Bartosz Milewski Missing post

Jason House jason.james.house at gmail.com
Wed May 27 15:59:08 PDT 2009


Tim Matthews Wrote:

> 
> This may seem slightly OT but in your blog "I will use syntax similar to 
> that of the D programming language, but C++ and Java programmers 
> shouldn’t have problems following it."
> 
> 
> class MVar<T> {
> private:
>      T    _msg;
>      bool _full;
> public:
>      // put: asynchronous (non-blocking)
>      // Precondition: MVar must be empty
>      void put(T msg) {
>          assert (!_full);
>          _msg := msg; // move
>          _full = true;
>          notify();
>      }
>      // take: If empty, blocks until full.
>      // Removes the message and switches state to empty
>      T take() {
>          while (!_full)
>              wait();
>          _full = false;
>          return := _msg;
>      }
> }
> auto mVar = new MVar<owner::self, int>;
> 
> Why not MVar!(owner::self, int)? Why go back to ambiguous templates? 
> Apart from the move operator it looks like c++ to me. Sorry if this 
> doesn't make sense but I've missed a few previous posts.

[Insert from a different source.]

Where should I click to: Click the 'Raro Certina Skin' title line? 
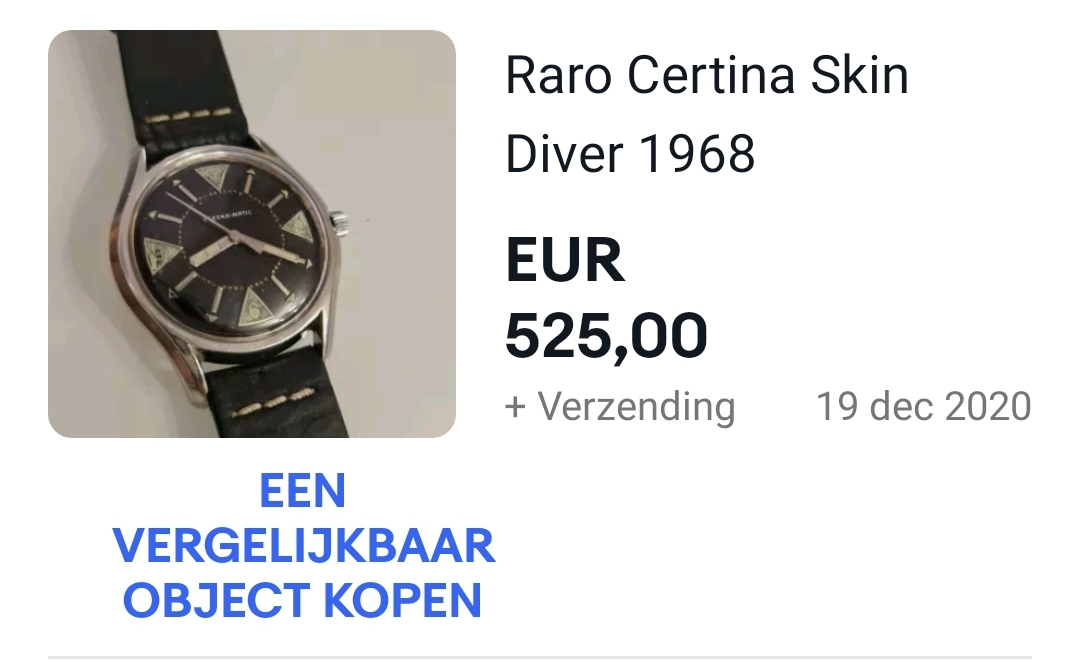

Don't read into it. I took it as being more readable for non-D users. Angle brackets show up in C++ templates, Java generics, and C# generics. IMHO, <> is more recognizable, even for those that don't code in any of the languages mentioned. D's syntax is good, just not wide spread. 

Notice the lack of a template<typename T> that's required for C++, instead, the template argument is after the class name. There's also no constrictor or initializers which would be bugs in C++. It still looks like tweaked D code.